Operating on slim margins nothing goes to waste. The dryers for harvested fruiting bodies are typically fuelled by the spent sawdust logs on which the mushrooms were grown, the outer plastic skins of the sawdust logs are themselves collected and sold for recycling, and the stipes (stalks) from species like shiitake (as well any fruiting bodies that do not meet the required standard for culinary use) are used for extract or powder manufacture.
Although this area also grows shiitake as well as lion’s mane, oyster and other mushrooms it is for snow fungus (Tremella fuciformis) that it is particularly well known. Requiring a constant temperature of 22-280o C, snow fungus is not grown outdoors under shade canopies (as most other mushrooms are) but in insulated grow houses that can be heated as required in winter. Entering one of the narrow rooms lined with wooden racking on which sit the artificial logs from which the fruiting bodies grow the difference from the brittle dried snow fungus (Yin Er, 银耳 or Bai Mu Er 白木耳) found in most Chinese food stores is striking. These are incredibly tactile, soft and giving, almost calling out to be touched.
Driving through the small villages in the area it is common to see small scale mushroom processing taking place by the side of the road in workshops or even in front of shops. Its labour-intensive nature points to problems ahead, though, as the available workforce shrinks. Young people from rural areas are increasingly migrating to the cities in search of a higher standard of living and less physical work, leaving the older generations behind. In many of the villages in the mountains around Gutian the absence of young people is already noticeable with some villages populated exclusively by ‘empty nest old people’ (空 巢老人) and others on the verge of disappearing entirely.

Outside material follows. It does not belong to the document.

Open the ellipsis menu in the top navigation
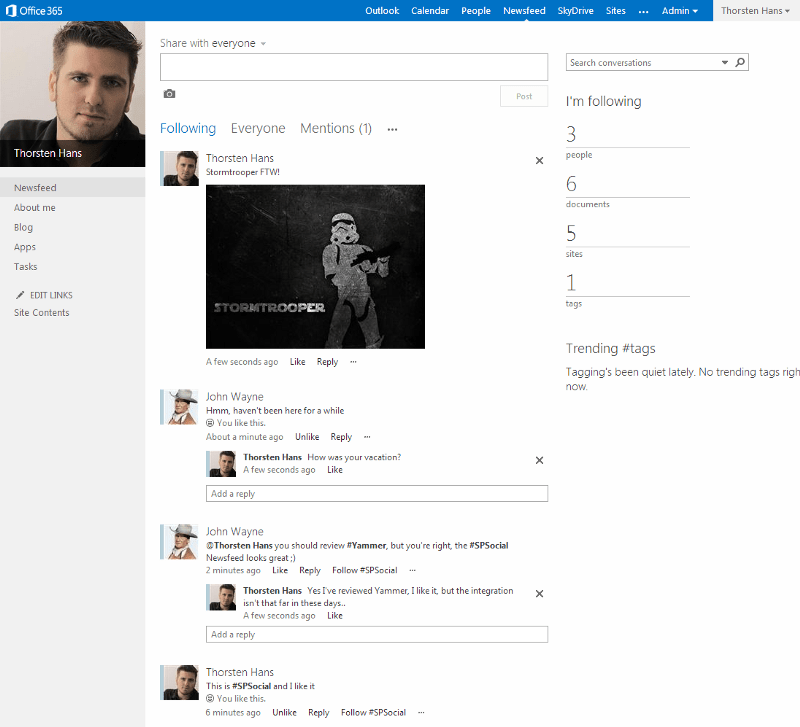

Travelling towards the coast from Gutian, I reached the city of Fuzhou, the capital of Fujian province that marks the southernmost point of China’s mushroom heartland. Here in this burgeoning city the emphasis is very much on the future. At Fujian Agricultural University they are pioneering the growing of mushrooms on different species of hardy reeds as a sustainable farming method suitable for less developed countries, and in a hightech zone on the outskirts of the city the finishing touches are being put to a new state of the art mushroom research and development centre at a cost of over RMB 100 million (US$ 15 million). Mushrooms are definitely a cornerstone of life here, and on my last evening in Fuzhou I was honoured to be invited to a ten-course mushroom banquet at a famous Buddhist vegetarian restaurant, featuring a range of elegantly presented fungi-based dishes.
“DRIVING THROUGH THE SMALL VILLAGES IN THE AREA IT IS COMMON TO SEE SMALL SCALE MUSHROOM PROCESSING TAKING PLACE BY THE SIDE OF THE ROAD IN WORKSHOPS OR EVEN IN FRONT OF SHOPS”

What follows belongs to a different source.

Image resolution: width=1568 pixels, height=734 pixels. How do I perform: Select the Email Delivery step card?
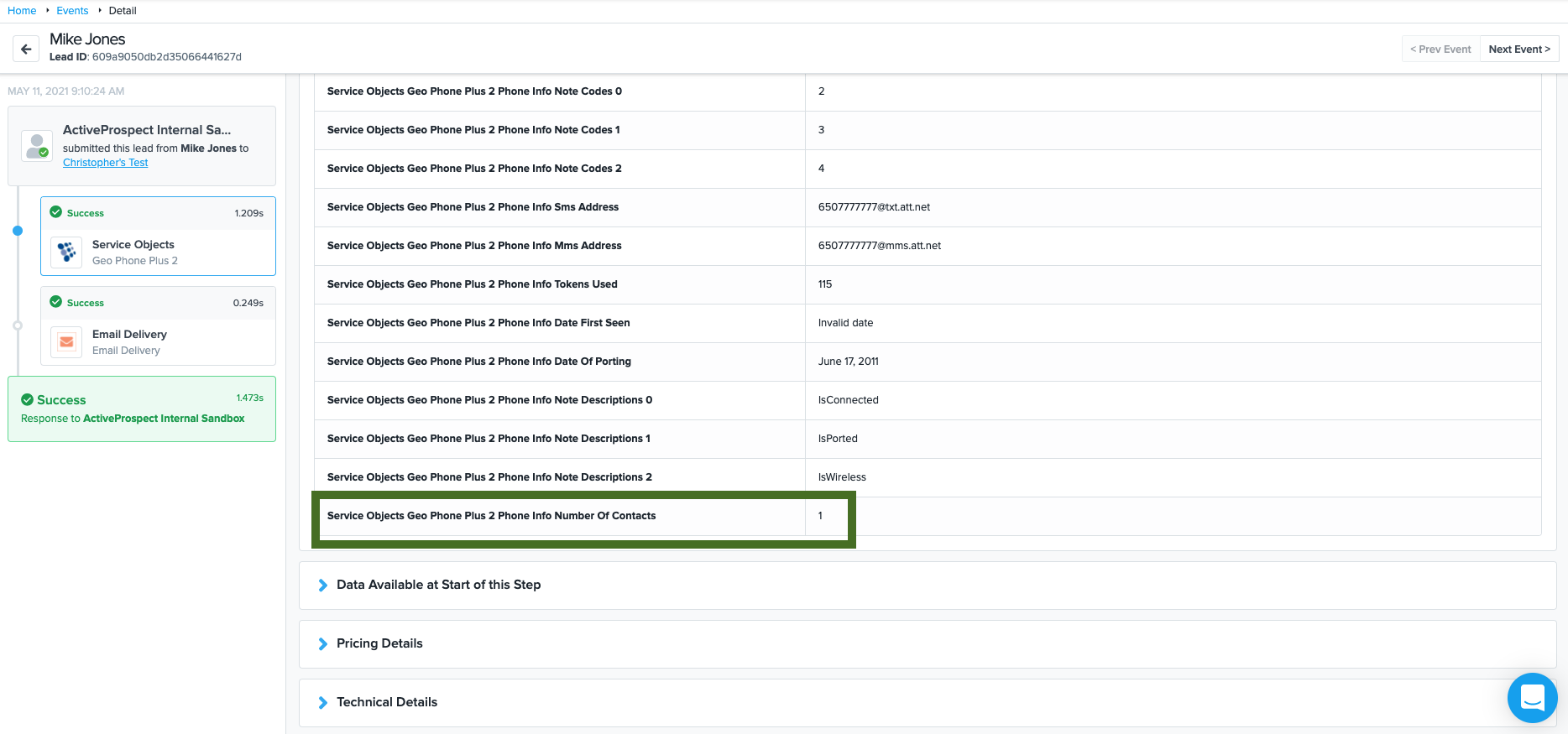point(158,341)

After weeks surrounded by the sights and tastes of the rich mushroom culture in this region, it can be easy to forget that for many people elsewhere in increasingly urban China their knowledge of mushrooms is limited to a few common culinary varieties. Even the delights of species like maitake are almost unknown outside the areas where they are grown. I was also struck by the fact that while the older generations still use traditional medicine with its reverence for mushrooms such as reishi, the younger generations are less and less likely to turn to these remedies, preferring instead the more symptomatic approach of modern pharmaceutical drugs. Paradoxically the opposite of what we are seeing in many other countries.

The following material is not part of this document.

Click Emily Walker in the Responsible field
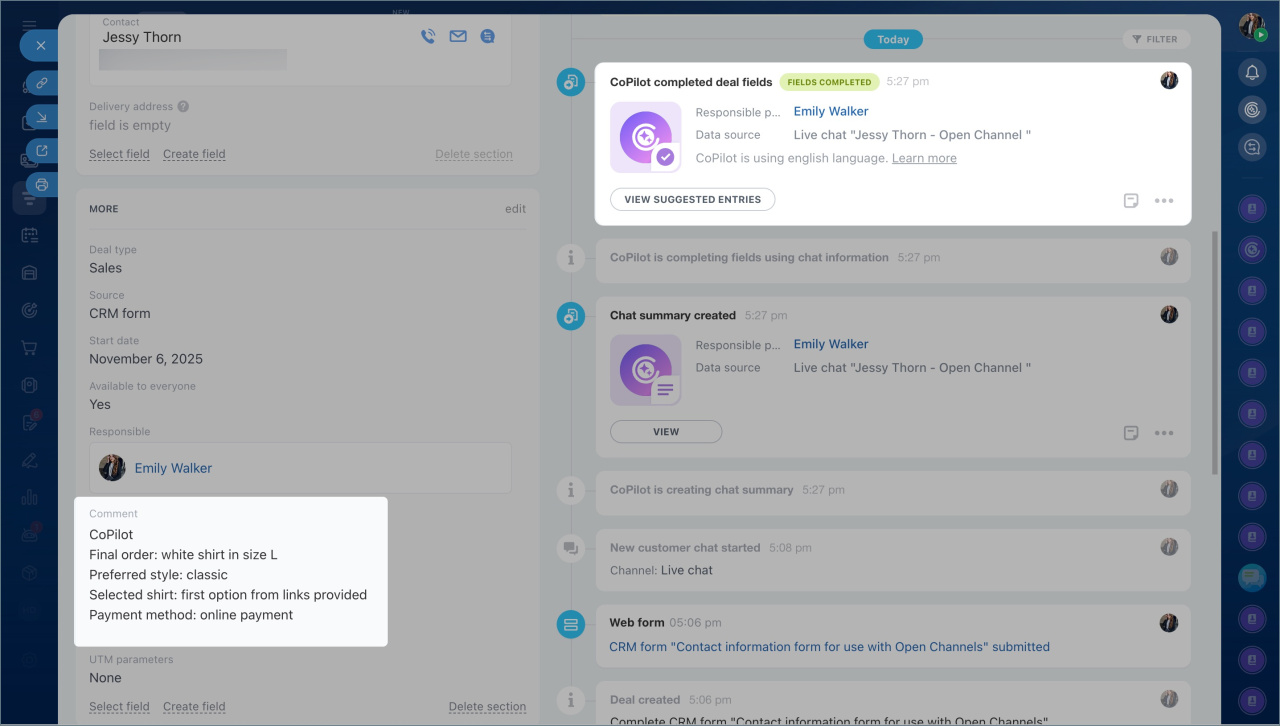 (173, 468)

At the same time, China is currently witnessing a surge of interest in rural life with popular social media stars posting videos cooking country-style food and the increasing popularity of rural tourism, known as nong jia le (农家乐), literally ‘farm home happy’ in Chinese. With a growing dissatisfaction with the pressures of modern life and the corresponding search for more traditional or sustainable ways of living I feel it is only a matter of time before more laypeople in China re-discover the joy of mushrooms and the beauty of their mushroom heartlands and become mycophiles like the rest of us.